======== RECORDS FOR THE EXERCISE

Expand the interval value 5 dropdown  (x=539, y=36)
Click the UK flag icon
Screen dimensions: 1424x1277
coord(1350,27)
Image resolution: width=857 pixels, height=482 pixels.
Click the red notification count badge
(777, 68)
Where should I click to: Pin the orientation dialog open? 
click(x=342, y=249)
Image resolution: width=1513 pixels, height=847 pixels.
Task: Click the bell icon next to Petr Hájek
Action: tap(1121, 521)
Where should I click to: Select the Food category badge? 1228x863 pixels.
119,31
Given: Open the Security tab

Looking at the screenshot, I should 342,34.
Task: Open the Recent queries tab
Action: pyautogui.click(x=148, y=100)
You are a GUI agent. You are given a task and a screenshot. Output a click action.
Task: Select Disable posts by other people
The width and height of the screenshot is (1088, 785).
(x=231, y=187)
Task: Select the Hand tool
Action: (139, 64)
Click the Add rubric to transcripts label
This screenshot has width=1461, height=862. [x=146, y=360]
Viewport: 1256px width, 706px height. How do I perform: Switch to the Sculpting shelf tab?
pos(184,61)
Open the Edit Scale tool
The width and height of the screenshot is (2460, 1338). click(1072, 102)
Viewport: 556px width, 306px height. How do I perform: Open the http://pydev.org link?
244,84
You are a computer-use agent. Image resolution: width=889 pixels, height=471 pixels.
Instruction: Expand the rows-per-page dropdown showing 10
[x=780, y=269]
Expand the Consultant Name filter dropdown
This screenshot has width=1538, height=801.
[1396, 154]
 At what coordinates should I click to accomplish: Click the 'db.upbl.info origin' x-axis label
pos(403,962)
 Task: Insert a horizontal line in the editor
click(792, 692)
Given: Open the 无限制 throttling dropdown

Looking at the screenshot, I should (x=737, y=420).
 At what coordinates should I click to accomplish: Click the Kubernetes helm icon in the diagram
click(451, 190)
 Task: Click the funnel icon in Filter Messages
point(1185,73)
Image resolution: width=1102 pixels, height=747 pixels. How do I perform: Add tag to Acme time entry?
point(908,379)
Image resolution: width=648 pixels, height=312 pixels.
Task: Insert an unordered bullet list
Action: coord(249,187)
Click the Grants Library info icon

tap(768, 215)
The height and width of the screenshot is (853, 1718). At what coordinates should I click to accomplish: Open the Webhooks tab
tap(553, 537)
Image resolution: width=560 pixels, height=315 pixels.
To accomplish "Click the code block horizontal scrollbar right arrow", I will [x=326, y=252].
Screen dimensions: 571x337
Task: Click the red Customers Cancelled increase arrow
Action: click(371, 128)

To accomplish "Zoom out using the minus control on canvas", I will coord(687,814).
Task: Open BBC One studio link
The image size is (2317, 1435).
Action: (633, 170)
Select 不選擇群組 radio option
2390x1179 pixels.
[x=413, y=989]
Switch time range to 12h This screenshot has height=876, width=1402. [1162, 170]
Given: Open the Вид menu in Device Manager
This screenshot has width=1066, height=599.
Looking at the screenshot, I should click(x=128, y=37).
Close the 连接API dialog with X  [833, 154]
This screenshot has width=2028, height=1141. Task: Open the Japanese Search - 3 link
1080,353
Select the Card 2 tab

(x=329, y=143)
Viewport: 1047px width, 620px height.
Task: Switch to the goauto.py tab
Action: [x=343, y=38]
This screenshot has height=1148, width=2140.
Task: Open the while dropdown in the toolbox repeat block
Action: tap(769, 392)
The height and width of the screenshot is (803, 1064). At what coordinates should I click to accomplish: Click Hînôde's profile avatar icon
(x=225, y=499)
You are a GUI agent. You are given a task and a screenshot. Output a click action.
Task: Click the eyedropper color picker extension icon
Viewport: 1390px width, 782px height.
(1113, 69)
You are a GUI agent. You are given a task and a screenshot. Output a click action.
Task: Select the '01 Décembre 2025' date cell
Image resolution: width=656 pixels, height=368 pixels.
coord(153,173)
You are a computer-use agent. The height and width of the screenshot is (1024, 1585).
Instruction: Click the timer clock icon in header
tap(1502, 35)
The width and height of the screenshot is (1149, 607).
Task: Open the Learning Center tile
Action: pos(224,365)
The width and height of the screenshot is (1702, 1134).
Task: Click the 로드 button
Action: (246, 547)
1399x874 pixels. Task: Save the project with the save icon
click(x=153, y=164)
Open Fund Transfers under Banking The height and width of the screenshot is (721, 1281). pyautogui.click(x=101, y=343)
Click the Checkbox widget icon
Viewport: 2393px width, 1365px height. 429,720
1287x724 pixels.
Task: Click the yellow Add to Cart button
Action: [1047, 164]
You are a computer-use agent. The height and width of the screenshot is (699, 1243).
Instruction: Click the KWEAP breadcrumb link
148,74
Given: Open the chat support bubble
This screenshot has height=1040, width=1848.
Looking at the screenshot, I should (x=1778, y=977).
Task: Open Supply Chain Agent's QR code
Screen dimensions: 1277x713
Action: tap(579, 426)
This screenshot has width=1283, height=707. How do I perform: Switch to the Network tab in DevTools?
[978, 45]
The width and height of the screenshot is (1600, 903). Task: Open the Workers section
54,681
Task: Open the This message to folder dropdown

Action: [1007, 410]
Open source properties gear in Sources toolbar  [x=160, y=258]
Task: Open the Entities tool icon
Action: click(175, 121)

================

Nothing in the data should be left out when you retype it exactly.

Expand the interval value 5 dropdown  (x=539, y=36)
Click the UK flag icon
Screen dimensions: 1424x1277
coord(1350,27)
Image resolution: width=857 pixels, height=482 pixels.
Click the red notification count badge
(777, 68)
Where should I click to: Pin the orientation dialog open? 
click(x=342, y=249)
Image resolution: width=1513 pixels, height=847 pixels.
Task: Click the bell icon next to Petr Hájek
Action: tap(1121, 521)
Where should I click to: Select the Food category badge? 1228x863 pixels.
119,31
Given: Open the Security tab

Looking at the screenshot, I should 342,34.
Task: Open the Recent queries tab
Action: pyautogui.click(x=148, y=100)
You are a GUI agent. You are given a task and a screenshot. Output a click action.
Task: Select Disable posts by other people
The width and height of the screenshot is (1088, 785).
(x=231, y=187)
Task: Select the Hand tool
Action: (139, 64)
Click the Add rubric to transcripts label
This screenshot has width=1461, height=862. [x=146, y=360]
Viewport: 1256px width, 706px height. How do I perform: Switch to the Sculpting shelf tab?
pos(184,61)
Open the Edit Scale tool
The width and height of the screenshot is (2460, 1338). click(1072, 102)
Viewport: 556px width, 306px height. How do I perform: Open the http://pydev.org link?
244,84
You are a computer-use agent. Image resolution: width=889 pixels, height=471 pixels.
Instruction: Expand the rows-per-page dropdown showing 10
[x=780, y=269]
Expand the Consultant Name filter dropdown
This screenshot has width=1538, height=801.
[1396, 154]
 At what coordinates should I click to accomplish: Click the 'db.upbl.info origin' x-axis label
pos(403,962)
 Task: Insert a horizontal line in the editor
click(792, 692)
Given: Open the 无限制 throttling dropdown

Looking at the screenshot, I should (x=737, y=420).
 At what coordinates should I click to accomplish: Click the Kubernetes helm icon in the diagram
click(451, 190)
 Task: Click the funnel icon in Filter Messages
point(1185,73)
Image resolution: width=1102 pixels, height=747 pixels. How do I perform: Add tag to Acme time entry?
point(908,379)
Image resolution: width=648 pixels, height=312 pixels.
Task: Insert an unordered bullet list
Action: coord(249,187)
Click the Grants Library info icon

tap(768, 215)
The height and width of the screenshot is (853, 1718). At what coordinates should I click to accomplish: Open the Webhooks tab
tap(553, 537)
Image resolution: width=560 pixels, height=315 pixels.
To accomplish "Click the code block horizontal scrollbar right arrow", I will [x=326, y=252].
Screen dimensions: 571x337
Task: Click the red Customers Cancelled increase arrow
Action: click(371, 128)

To accomplish "Zoom out using the minus control on canvas", I will coord(687,814).
Task: Open BBC One studio link
The image size is (2317, 1435).
Action: (633, 170)
Select 不選擇群組 radio option
2390x1179 pixels.
[x=413, y=989]
Switch time range to 12h This screenshot has height=876, width=1402. [1162, 170]
Given: Open the Вид menu in Device Manager
This screenshot has width=1066, height=599.
Looking at the screenshot, I should click(x=128, y=37).
Close the 连接API dialog with X  [833, 154]
This screenshot has width=2028, height=1141. Task: Open the Japanese Search - 3 link
1080,353
Select the Card 2 tab

(x=329, y=143)
Viewport: 1047px width, 620px height.
Task: Switch to the goauto.py tab
Action: [x=343, y=38]
This screenshot has height=1148, width=2140.
Task: Open the while dropdown in the toolbox repeat block
Action: tap(769, 392)
The height and width of the screenshot is (803, 1064). At what coordinates should I click to accomplish: Click Hînôde's profile avatar icon
(x=225, y=499)
You are a GUI agent. You are given a task and a screenshot. Output a click action.
Task: Click the eyedropper color picker extension icon
Viewport: 1390px width, 782px height.
(1113, 69)
You are a GUI agent. You are given a task and a screenshot. Output a click action.
Task: Select the '01 Décembre 2025' date cell
Image resolution: width=656 pixels, height=368 pixels.
coord(153,173)
You are a computer-use agent. The height and width of the screenshot is (1024, 1585).
Instruction: Click the timer clock icon in header
tap(1502, 35)
The width and height of the screenshot is (1149, 607).
Task: Open the Learning Center tile
Action: pos(224,365)
The width and height of the screenshot is (1702, 1134).
Task: Click the 로드 button
Action: (246, 547)
1399x874 pixels. Task: Save the project with the save icon
click(x=153, y=164)
Open Fund Transfers under Banking The height and width of the screenshot is (721, 1281). pyautogui.click(x=101, y=343)
Click the Checkbox widget icon
Viewport: 2393px width, 1365px height. 429,720
1287x724 pixels.
Task: Click the yellow Add to Cart button
Action: [1047, 164]
You are a computer-use agent. The height and width of the screenshot is (699, 1243).
Instruction: Click the KWEAP breadcrumb link
148,74
Given: Open the chat support bubble
This screenshot has height=1040, width=1848.
Looking at the screenshot, I should (x=1778, y=977).
Task: Open Supply Chain Agent's QR code
Screen dimensions: 1277x713
Action: tap(579, 426)
This screenshot has width=1283, height=707. How do I perform: Switch to the Network tab in DevTools?
[978, 45]
The width and height of the screenshot is (1600, 903). Task: Open the Workers section
54,681
Task: Open the This message to folder dropdown

Action: [1007, 410]
Open source properties gear in Sources toolbar  [x=160, y=258]
Task: Open the Entities tool icon
Action: click(175, 121)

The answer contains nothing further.